I’m well aware that as a bloggette, I put myself out there as a “public figure” therefore opening myself up to stupid comments and conversations about who I am. And while I run my blog like the Good Ship Lollipop, where I am nice and give everyone a chance, there are still some people who feel it is their duty to point out all of my little faults. It floors me that someone can say that they “love and adore everything about you” but then do a smiley stab at your insides with a backhanded comment like that. I’m sorry but if you truly love me like you say, you’re going to be able to get over the word “snatch” now and again. Do you love my guts or my vocabulary? Pffft.

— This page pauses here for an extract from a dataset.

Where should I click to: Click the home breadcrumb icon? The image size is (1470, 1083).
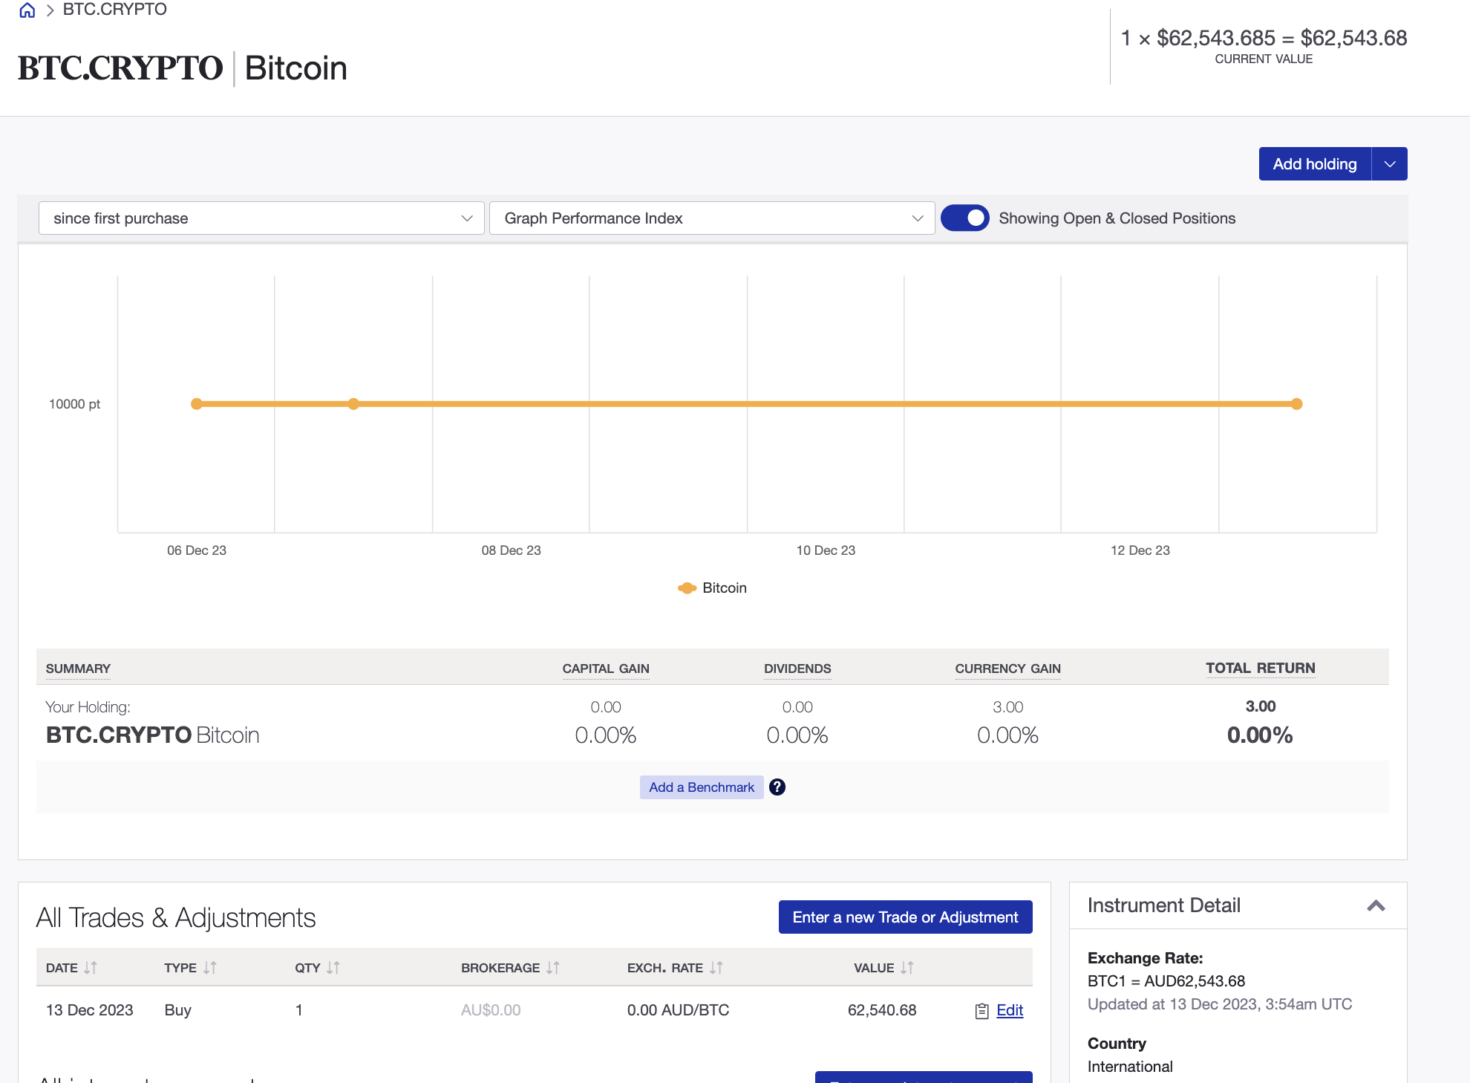point(27,10)
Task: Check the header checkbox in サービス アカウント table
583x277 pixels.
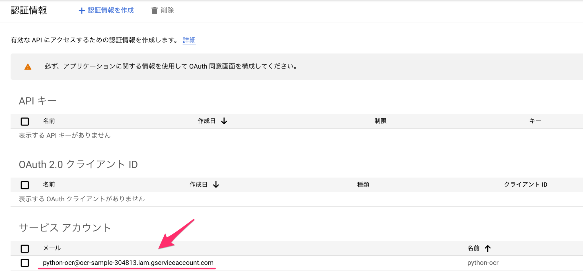Action: [25, 248]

That’s not to say that I don’t recognize how un-ladylike it is for me to use the colorful phrases that I do. I know that I swear more than the average woman, but but but…it’s usually for emphasis or because I think it makes me sound funny. If I said that I swear because I am insecure and need people to laugh with me, would you believe it? Okay, me neither but still…..it’s just part of who I am. When I am frustrated, I like to add “fucking this” and “fucking that” to the things I say just to demonstrate my exact emotions. Is that so wrong? And it’s not like I can’t turn it off when I want to….I freaked out my best buddy Karl at Disneyland one year when I started yelling things like “holy schmoley!” on a ride where we were sitting with kids. And trust me when I say that I don’t go around work telling people that they are worthless coozebags, even when they are! Yep, I can turn it off when I want to…it’s just that I don’t want to when I am in my own element, trying to relax.

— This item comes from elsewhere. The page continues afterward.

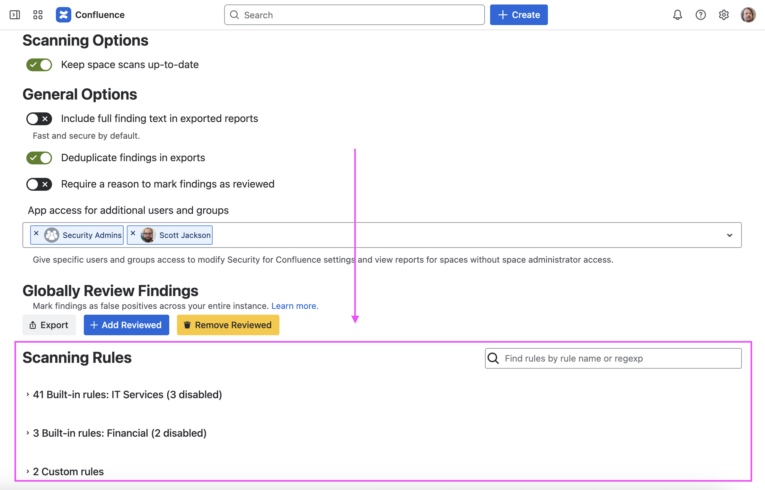Toggle the sidebar collapse icon
765x490 pixels.
click(15, 15)
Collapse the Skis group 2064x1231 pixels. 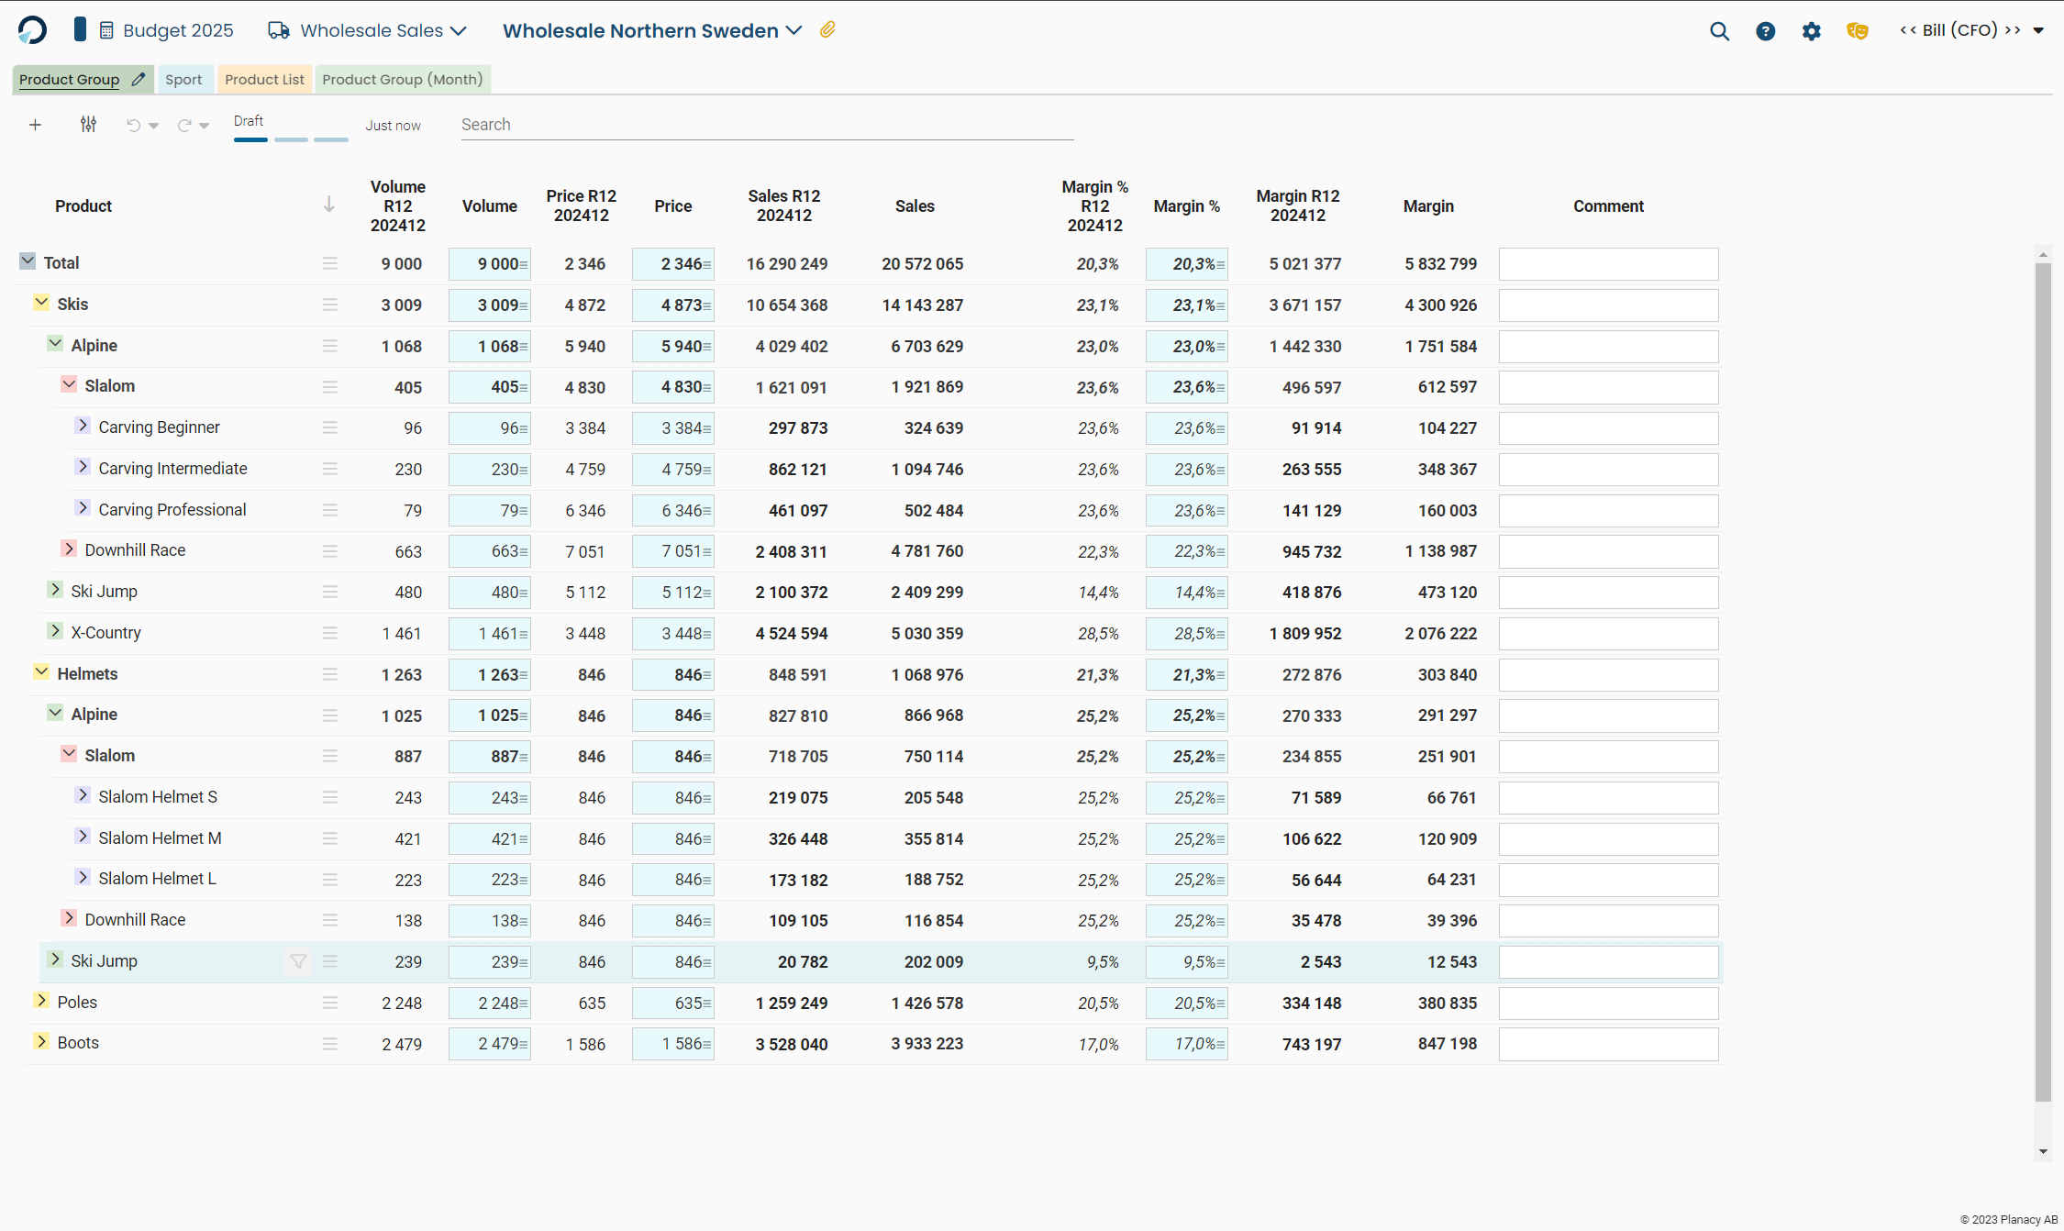point(41,303)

Some boys and girls like me just the way I am and can look past the mouth, I fucking suppose. Either that, or they left their judgmental party hats at home and have decided that no one is perfect so why even be so critical? I think that we all have things about us that might not be something that someone else likes. No matter what, though, don’t ever lose who you are because an anonymous reader decides to tell you that the word “cunt” is just too offensive. Maybe it is beyotch….avert your eyes, hit your back button, go away….but just don’t send me an email telling me about it. I think I’d rather use a few choice words here and there and be happy inside rather than being an uptight Nelly whose sole purpose in life is to police the actions of others.

Yanno….cause I’m dainty, like a flower ;).